How Google handles JavaScript throughout the indexing process

Do server-side rendered websites perform better in search results than client-side, JS-heavy projects? What does Google crawl and that it skips? Does everything we have heard for the last decade still hold about indexing client-side render apps? This post is a detailed research about the subject with very up-to-date insights.

Exploring the Possibilities of Native JavaScript Decorators

ECMAScript proposal to add decorators to the language is at stage 3, so it will inevitably land in the specification soon. It is an excellent time to familiarize yourself with the feature-rich new addition to the language, and this post by Alex MacArthur is a great primer.

Scroll Snap Events

Scroll snapping is one of the most exciting parts of modern CSS. Because of this addition to the language, I rarely have to use JS solutions anymore.
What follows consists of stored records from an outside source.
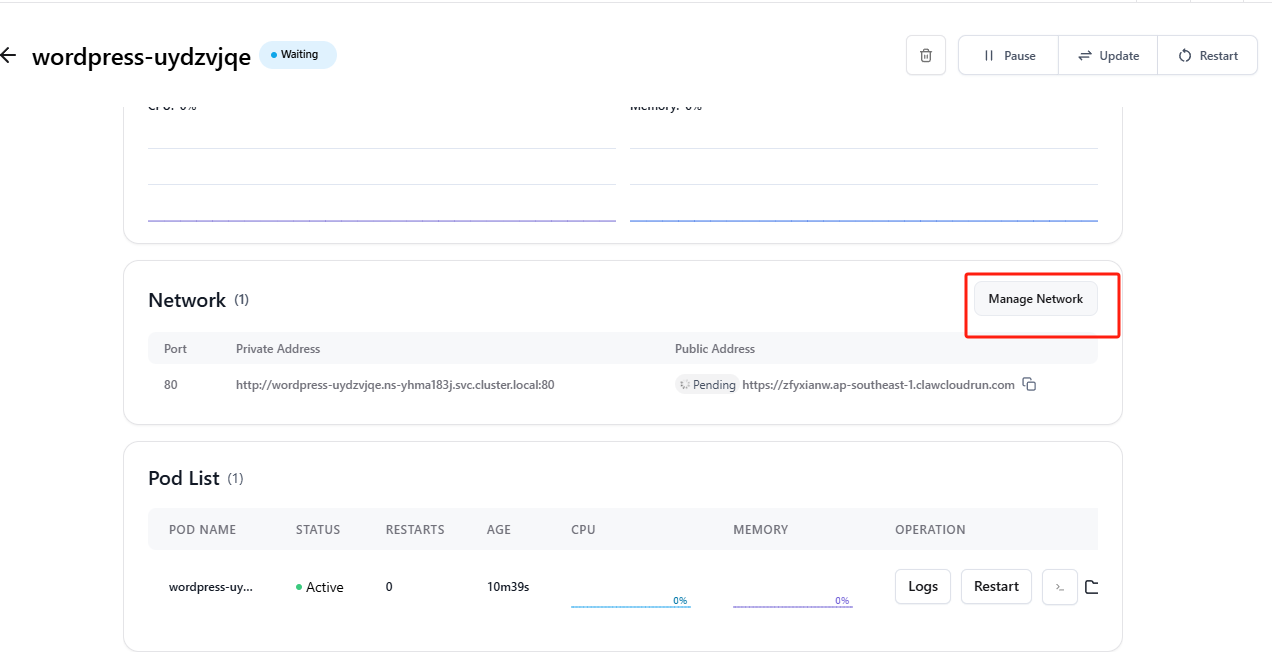Click the wordpress-uydzvjqe app title

141,57
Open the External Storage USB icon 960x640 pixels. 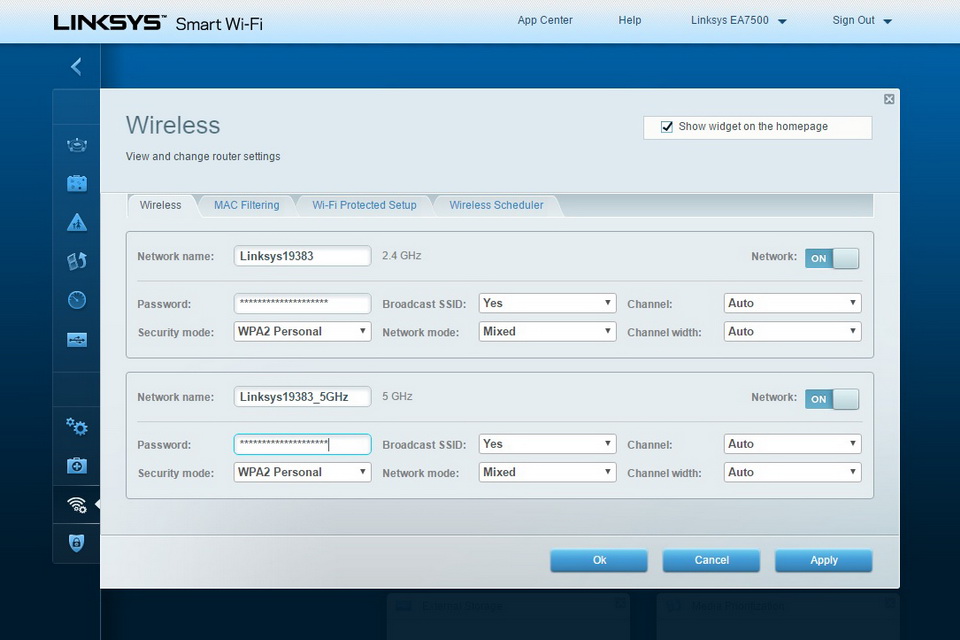[77, 340]
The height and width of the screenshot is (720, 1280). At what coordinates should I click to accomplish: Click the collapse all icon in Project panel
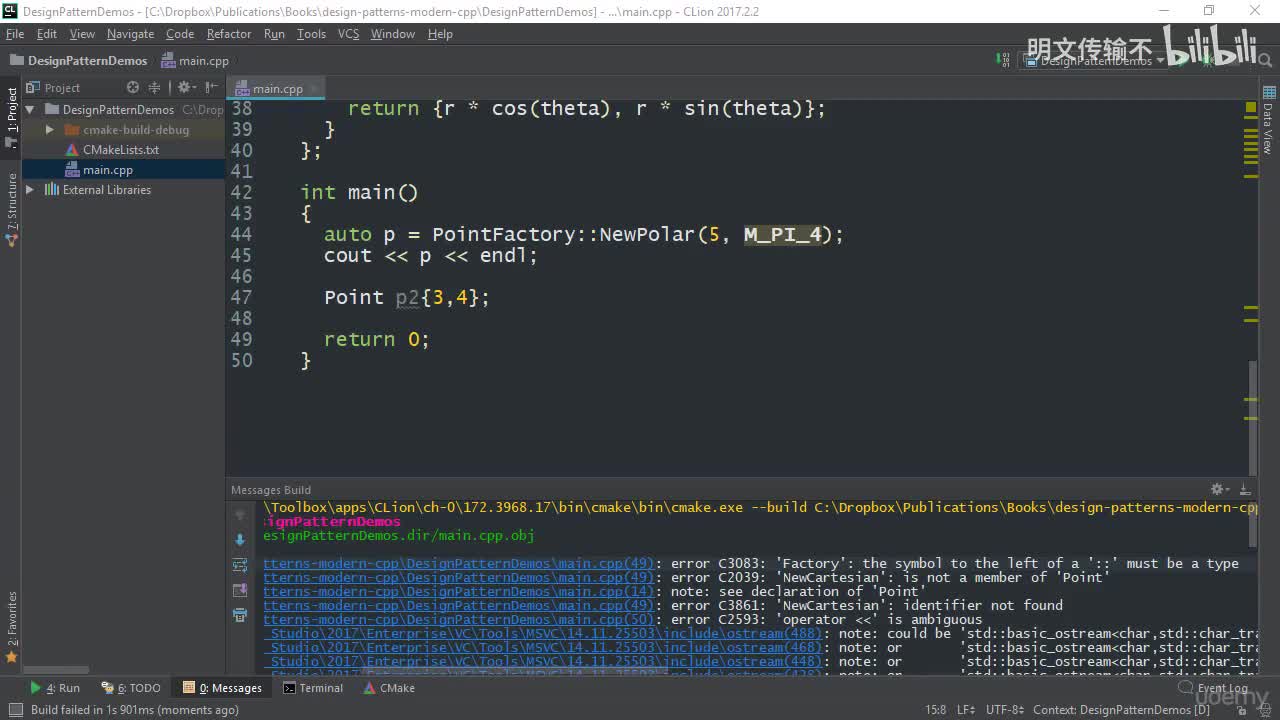coord(154,88)

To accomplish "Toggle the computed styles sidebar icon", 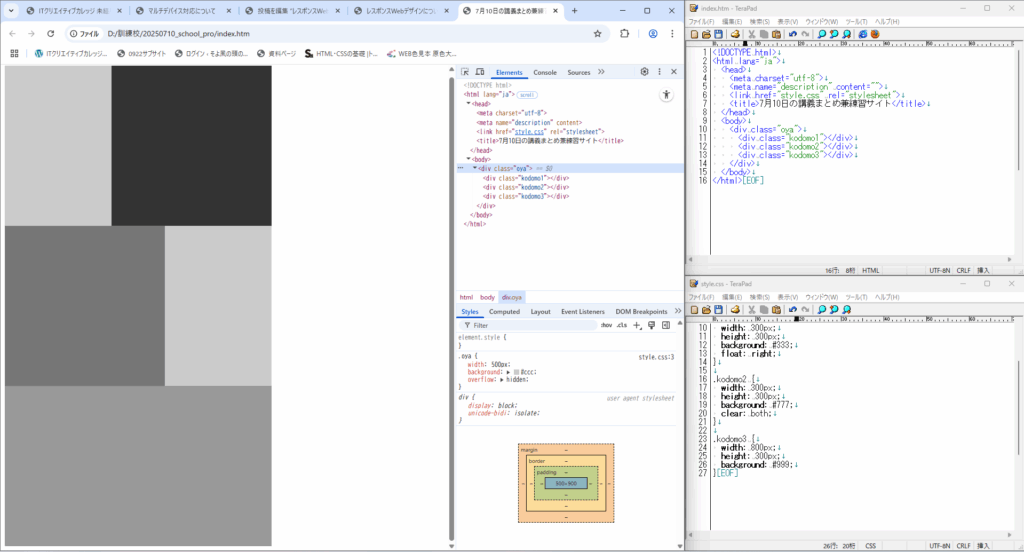I will 666,325.
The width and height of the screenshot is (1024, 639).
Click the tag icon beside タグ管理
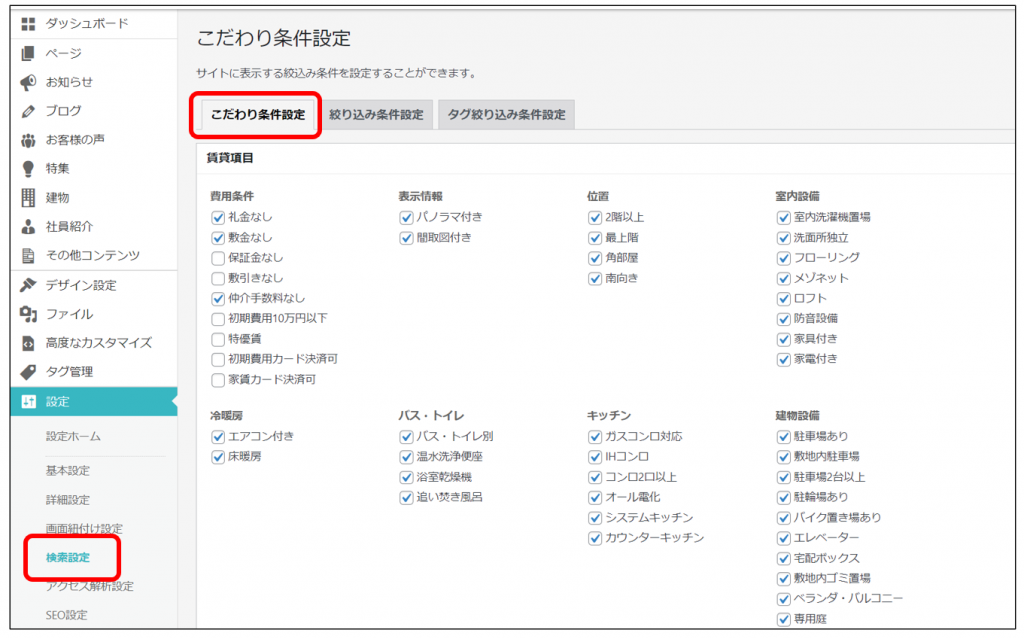(x=28, y=372)
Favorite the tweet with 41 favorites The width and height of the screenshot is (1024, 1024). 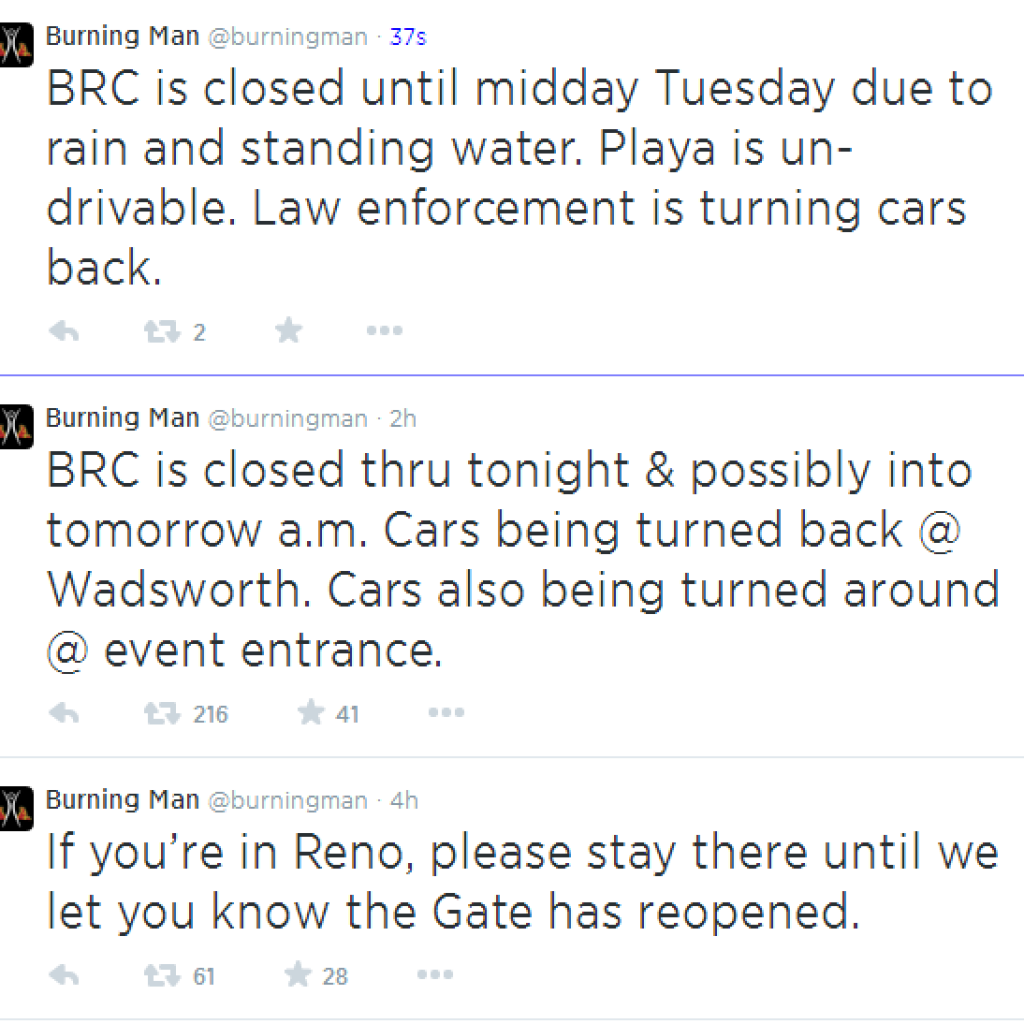point(312,713)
This post presents scrollSnapChange and scrollSnapChanging events that make it even more powerful. Adam, as always, did his homework and prepared a bunch of great demos.

Reckoning

Another must-read by Alex Russell. This series is a four-part masterpiece about the catastrophic consequences of JS-heavy websites in the US public sector. It is a super valuable read for all web creators, from managers, through the engineering team to copywriters. It explains how we ended up in this place, pinpoints examples, and provides advice on how we can make a turn, promote progressive enhancement, and make the web a better place.